(Provided records)
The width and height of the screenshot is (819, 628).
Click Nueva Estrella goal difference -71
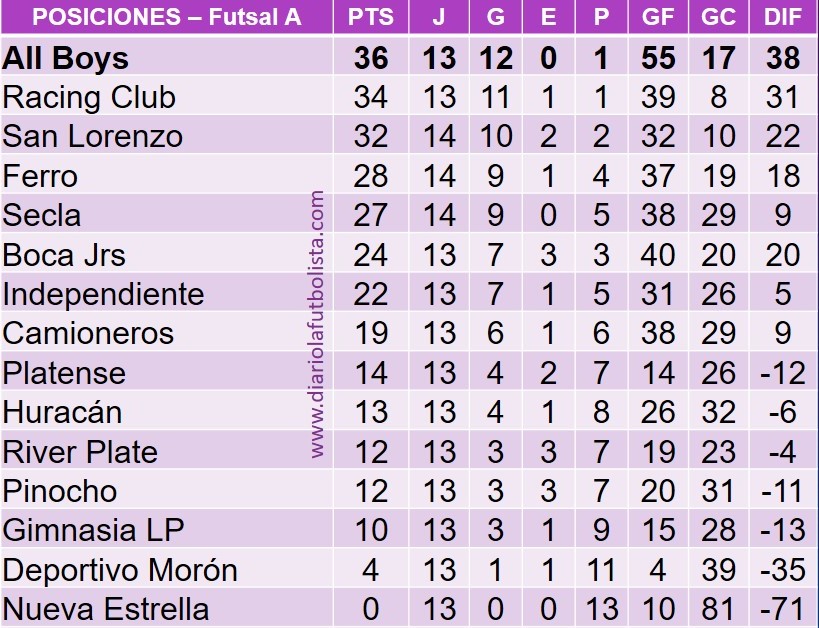pos(782,609)
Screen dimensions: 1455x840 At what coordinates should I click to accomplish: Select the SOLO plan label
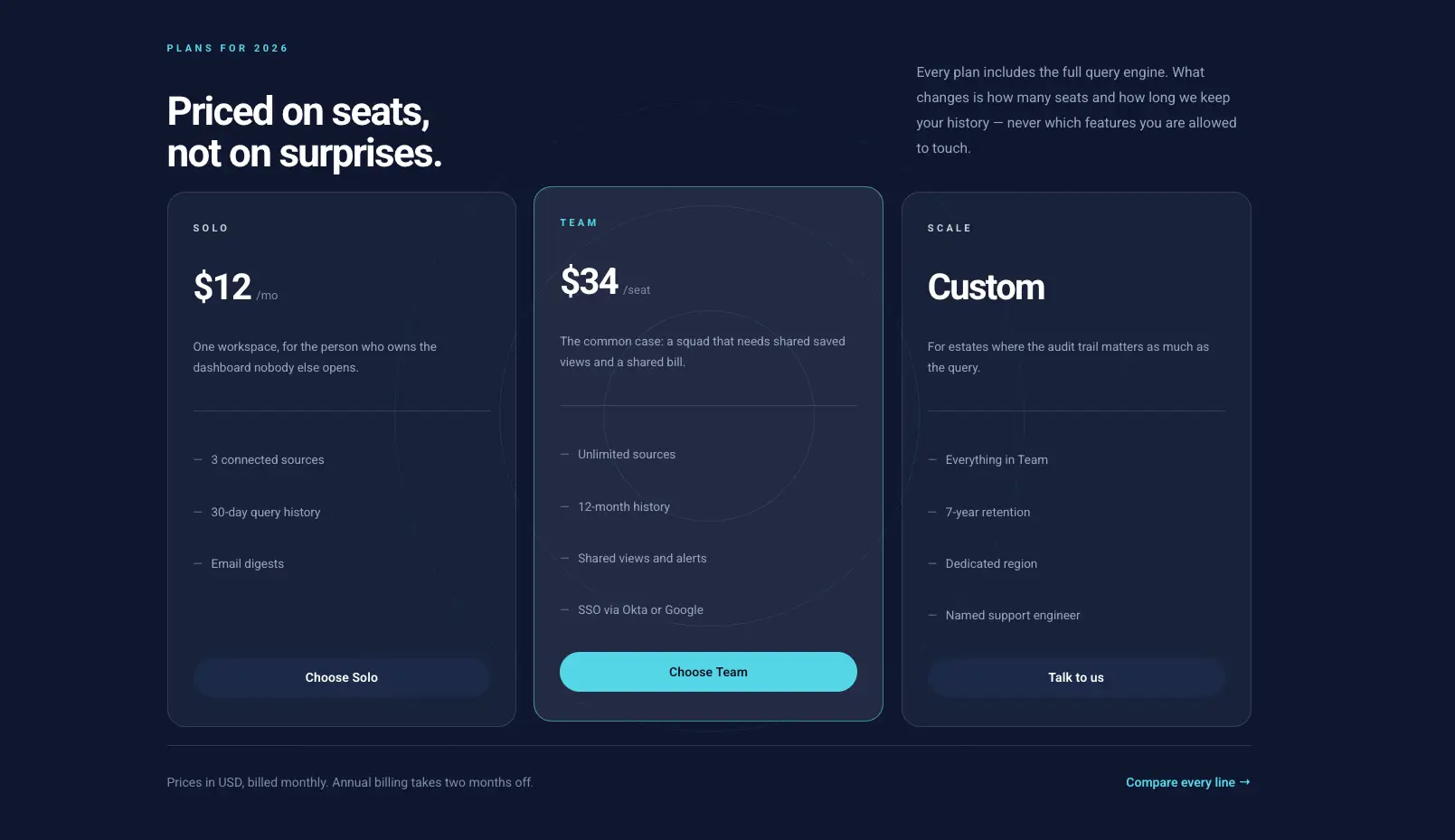click(x=211, y=228)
(End Provided records)
- Task brief:
Your task is to reproduce every record exactly while omitting the pictures.

- Reply to the exercise:
The width and height of the screenshot is (819, 628).
Click Nueva Estrella goal difference -71
pos(782,609)
Screen dimensions: 1455x840 At what coordinates should I click to accomplish: Select the SOLO plan label
click(x=211, y=228)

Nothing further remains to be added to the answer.